Stories of tribes untouched by the modern world have enthralled humanity for hundreds of years. In 1972, Massey alumnus Doug Yen was packing his bags to investigate one such tribe in the middle of a rainforest of Mindanao in the Philippines. But how did a man from New Zealand, whose father had envisioned him as a medical doctor, end up in a rainforest in South East Asia?
Born in Wellington to Ernest Hai and Lily Yen, Yen says his father wanted what every Chinese father wanted – a doctor in the family. So he sat an exam in Wellington. But an opportunity to study agriculture at Massey or Lincoln presented itself. So he packed his bags for Palmerston North in 1944.
Things were a far sight different back then, as World War II had stripped what was then known as Massey Agricultural College of most of its staff, and students were away in the war. “I admit, I didn’t know the first thing about agriculture,”
Yen says. “I didn’t know one end of the cow from the other. So they made me go early and stay in the old hostel next to the refectory for some introductory work. Our freshman degree class numbered about six.”
But the classes were later augmented by returned servicemen completing their degrees and new students from the establishment of horticulture.
In 1947 Yen made college history as the first student of Asian descent to graduate, with a Bachelor in Agricultural Science. He followed this with a field husbandry thesis on root development in grasses and clover and a Master in Agricultural Science in 1948. “Students would be shocked at the equipment I was using then. You wouldn’t believe how primitive it was, but we made do with what we had.”

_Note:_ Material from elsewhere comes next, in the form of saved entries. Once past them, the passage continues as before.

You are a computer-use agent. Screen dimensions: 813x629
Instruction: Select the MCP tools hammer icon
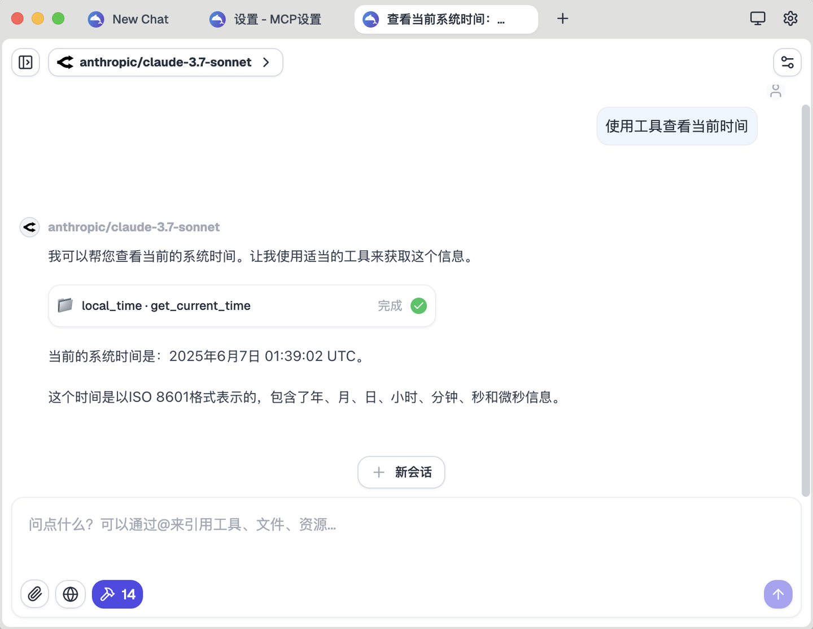coord(107,594)
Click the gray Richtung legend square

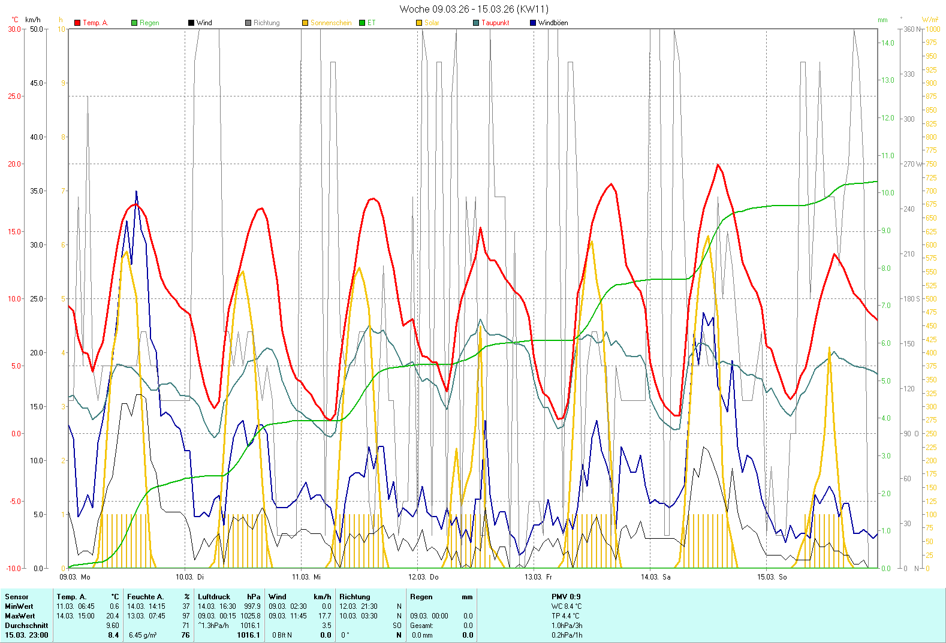248,23
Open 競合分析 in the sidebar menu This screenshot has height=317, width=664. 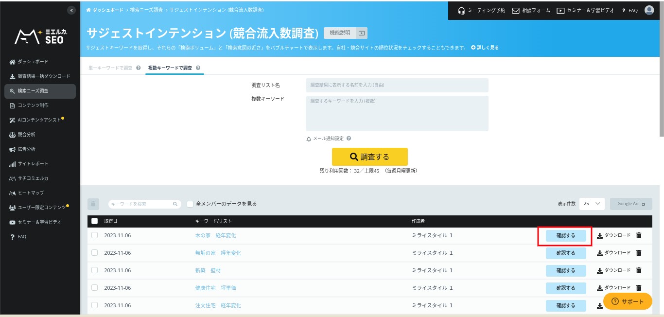pos(27,135)
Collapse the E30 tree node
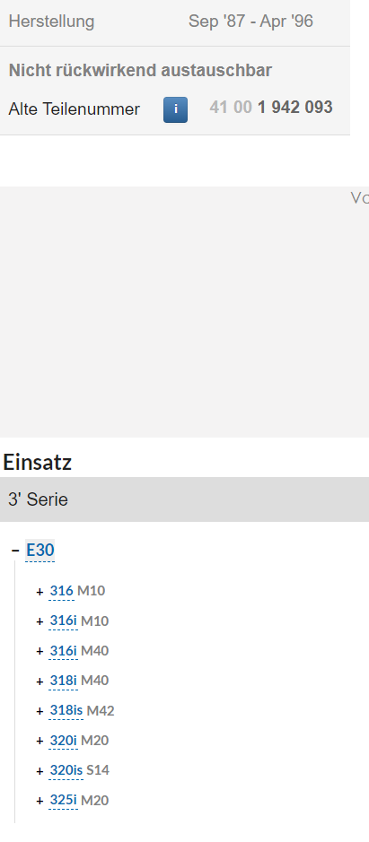The image size is (369, 842). [x=15, y=551]
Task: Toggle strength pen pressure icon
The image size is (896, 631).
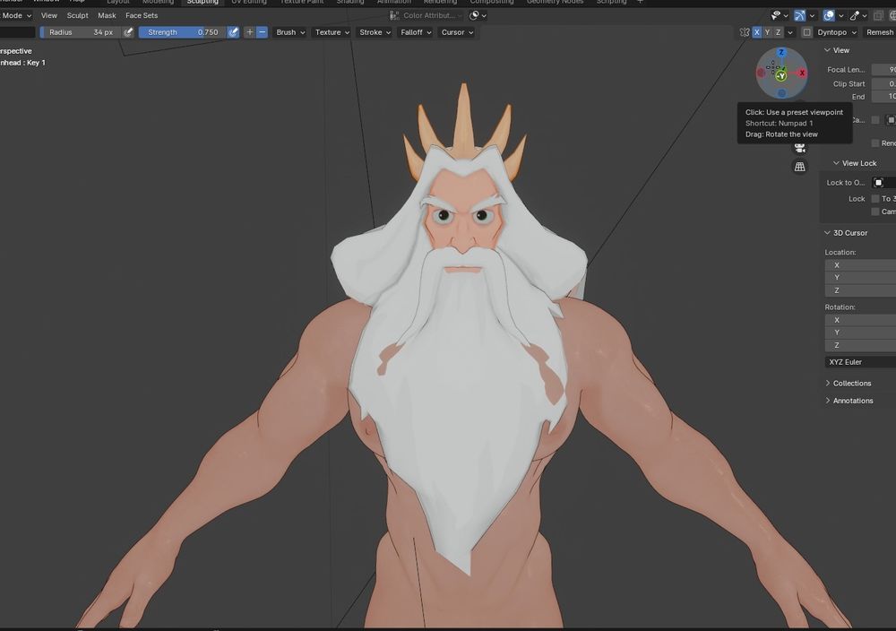Action: pos(233,32)
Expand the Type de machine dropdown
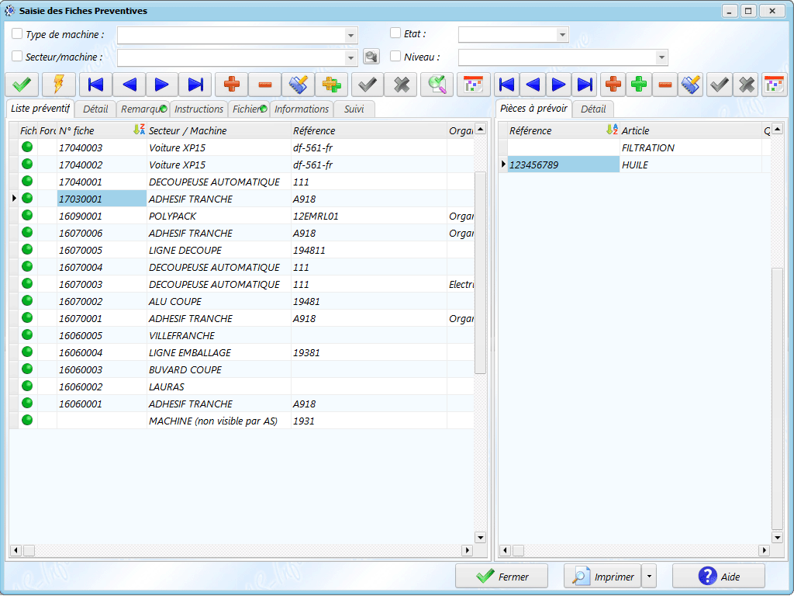The height and width of the screenshot is (596, 794). [x=351, y=36]
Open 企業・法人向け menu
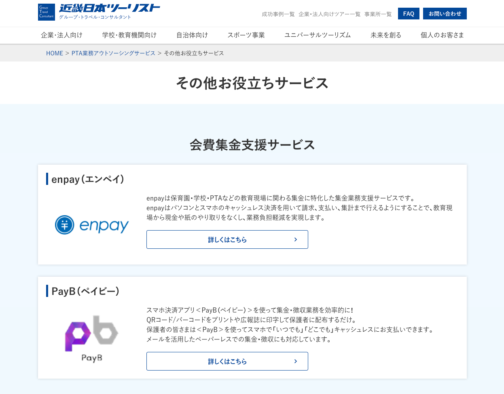Image resolution: width=504 pixels, height=394 pixels. pyautogui.click(x=61, y=35)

Out of university, he began work with the Department of Scientific and Industrial Research (DSIR), first as a plant breeder at Lincoln, then in 1953 in charge of the vegetable section of the division, where he bred varieties (garden peas and horticultural beans and tomatoes) with resistance to various diseases.
In 1957 he began research on the sweet potato, arguably his best-known work, receiving grants from the Rockefeller Foundation, which took him all over the world to collect samples. However, DSIR decided the collection was becoming too vast to manage. So Yen sent the collection to Japan where it was preserved in a special germ plasma bank, protecting what would otherwise have been lost. The New Zealand samples would eventually make their way back for preservation in New Zealand and for researchers to study here.
After this, Yen decided to head to the Bishop Museum in Honolulu, becoming an ethnobotanist, a person who studies a region’s plants and their practical uses through the traditional knowledge of a local culture and people. “The Bishop Museum appointment was significant, not just to my career but to Pacific prehistory in general.”
The most significant project was the Southeast Solomon’s Project with Professor Roger Green of the University of Auckland. Financed with two major grants from the United States National Science Foundation in 1972 and 1976, it significantly contributed to the archaeology and knowledge of agricultural systems of the Melanesian and Polynesian islands, as well as in developing the careers of younger archaeologists who participated.
In 1972 Yen’s curiosity took him to the Philippines to investigate the Tasaday tribe, a group of 26 tribes people, claimed to be isolated from the outside world for hundreds of years. He led a team of two botanists from the National Museum of the Philippines, Manila, and linguist Dr Richard Elkins.
“We followed the withdrawal of two Philippine anthropologists due to gunfire from unknown attackers. Due to illness, Dr Elkins had to leave after four intense study days, and I asked for him to be replaced by Carol Molony, from Stanford University, who was in Manila at the time.”
Yen was there for 38 days to see the hunter-gatherer group. A lot of controversy followed about the tribe, but it was a massive adventure for the man from New Zealand.
In 1980 he continued to globe trot when he was offered a professorship at Australia National University in Canberra. “This professorship offered me the opportunity to compare the Australian Aboriginal hunter-gatherer with the agriculturist of neighbouring Papua New Guinea, as well as as well as to experience a desert and its plants for the first time.” These included the desert Ipomoea, of which there are many species, including those producing edible tubers like sweet potato.
Yen retired in 1990 as a Professor in Prehistory. He was named a foreign associate of the US National Academy of Sciences, a very prestigious title, but he is most proud of the Elsdon Best Memorial Medal, awarded by the Polynesian Society to those who have had a bearing on Ma -ori ethnology, social anthropology, archaeology, prehistory or linguistics.
But he shies away from praise. “I was apparently so successful, but in my career it’s the people I have had the privilege to work with who matter. Their skills. I owe them a lot. The work we did together is what I look back on with pride.”